FV - Lusa
Macau, China, 29 jan (Lusa) - Macau pode ser uma cidade com agências literárias que trabalhem na mediação entre as línguas portuguesa e chinesa, substituindo a atual intermediação feita em Nova Iorque, defendeu hoje o escritor brasileiro no primeiro festival literário no território.
"Cada vez mais se publicam livros no Brasil, cada vez mais se vendem livros na China. E a tradução de livros em língua portuguesa para o chinês e vice-versa é mediada via agências literárias em Nova Iorque. E parece-me um desperdício. Não precisamos mais desse intermediário", explicou João Paulo Cuenca, à margem do primeiro painel do festival, "Países de Língua Portuguesa e China - um romance".
Ao frisar que atualmente "a China é o maior parceiro comercial do Brasil", João Paulo Cuenca salientou que "essa parceria não se reflete em cultura, não se reflete em importação e exportação de cinema, de livros", o que provoca implicações culturais mas também económicas porque "é um dinheiro que não está a ser gerado".
"Macau poderia ser uma cidade chave para esse encontro, Macau poderia ser uma cidade com agências literárias que trabalhassem nesse negócio, que fizessem a mediação entre essas duas línguas, pelo passado histórico, pelo que a Região representa em termos de diálogo entre o mundo lusófono e a China. É uma porta de entrada e uma porta de saída", sustentou.
Na perspetiva do autor dos romances "Corpo presente" e "O dia Mastroianni", para quem tudo na China é "em escalas gigantescas", "o português pode ser uma arma económica", mas vai depender dos esforços dos próprios países da língua portuguesa.
"Para estas coisas é necessária a ação governamental. Falta marketing à língua portuguesa, falta integração entre os países. E parece-me absurdo que o Instituto Camões não seja uma coisa internacional. Inventem um nome novo, mas devia ser uma iniciativa dos países lusófonos com o investimento de todos, e neste momento com o dinheiro do Brasil, que é quem tem dinheiro para isso", observou.

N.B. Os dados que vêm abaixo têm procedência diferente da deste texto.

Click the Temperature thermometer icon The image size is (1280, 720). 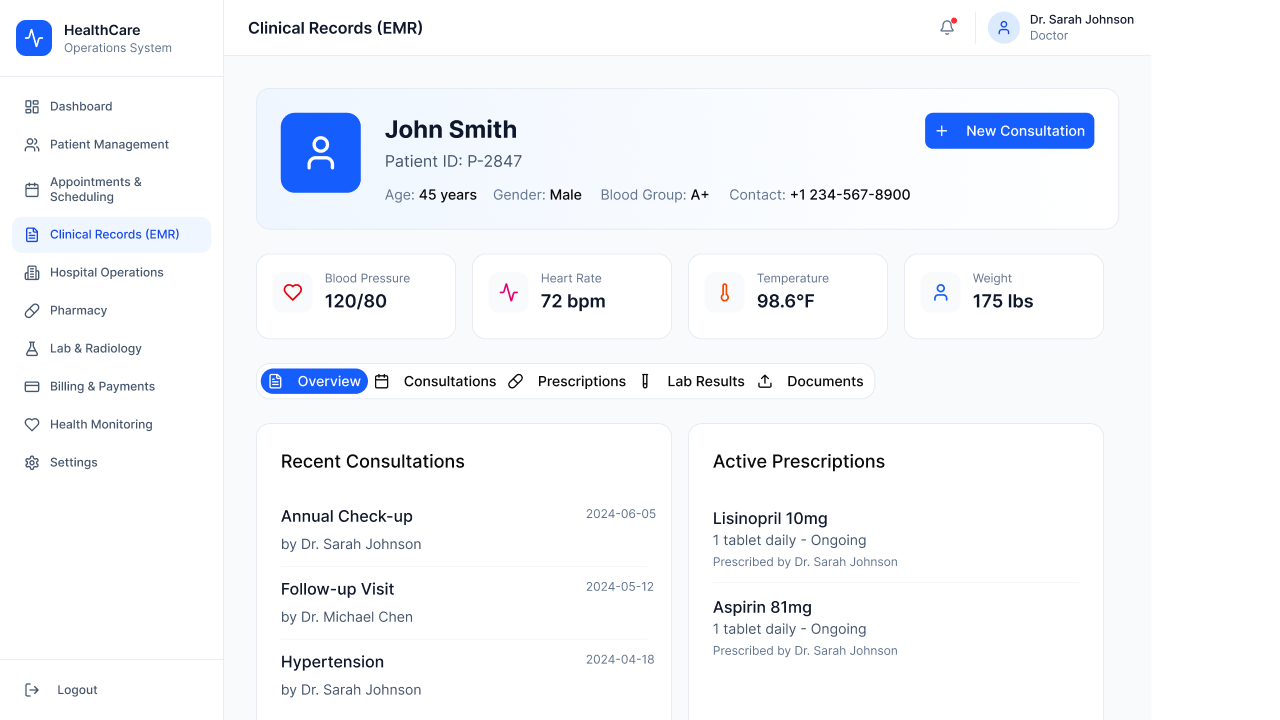coord(725,292)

O escritor nascido no Rio de Janeiro comentou ainda que "o peso de uma nação não é só a pujança económica".
"Existe um 'soft power', um poder nas ideias, na língua, e um poder político através da cultura. O Brasil aos poucos começa a despertar para isso", concluiu.
Já a também brasileira Tatiana Salem Levy, - que em setembro vai lançar em Portugal o romance "Dois rios" -, reconheceu que "a globalização é sempre mais difícil quando chega a hora da cultura", mas vincou que o facto de o festival literário de Macau culminar com a publicação de um livro bilingue (português e chinês) "é uma janela" de oportunidade.
"A tradução é uma questão difícil que vai sendo resolvida com os anos. Não é uma coisa que se faça de uma hora para a outra, mas acho que é importante começar com eventos como este, que são pequenas coisas que às vezes achamos que não tem muita amplitude, mas que são fundamentais para daqui a uns anos termos uma troca muito maior do que a que temos hoje", sublinhou, à margem da abertura do certame.
Por sua vez, a escritora Xu Xi, residente em Hong Kong, e que abriu o festival literário de Macau com um workshop de escrita criativa disse à Lusa que mais do que estarem traduzidos em chinês, os autores de língua portuguesa devem começar pelo inglês.
"Agora o chinês é uma das grandes línguas, mas outras editoras de línguas de menor abrangência não vão traduzi-los até verem que (os autores) têm uma grande presença internacional. E, para o bem e para o mal, a língua inglesa é a língua mais global", sublinhou.
Xu Xi aconselhou ainda os escritores lusófonos a tirarem mais partido do "eletronic publishing", que veio fazer com que a literatura esteja a viajar muito mais depressa, nomeadamente através dos e-books.
"Por exemplo, eu estava a vir para este festival e consegui ver os livros de toda a gente que participa na iniciativa. Por isso eu acho que para países pequenos como Portugal e em que nem toda a gente fala a língua, a melhor forma de divulgação é garantir que têm uma forte presença na internet", sublinhou.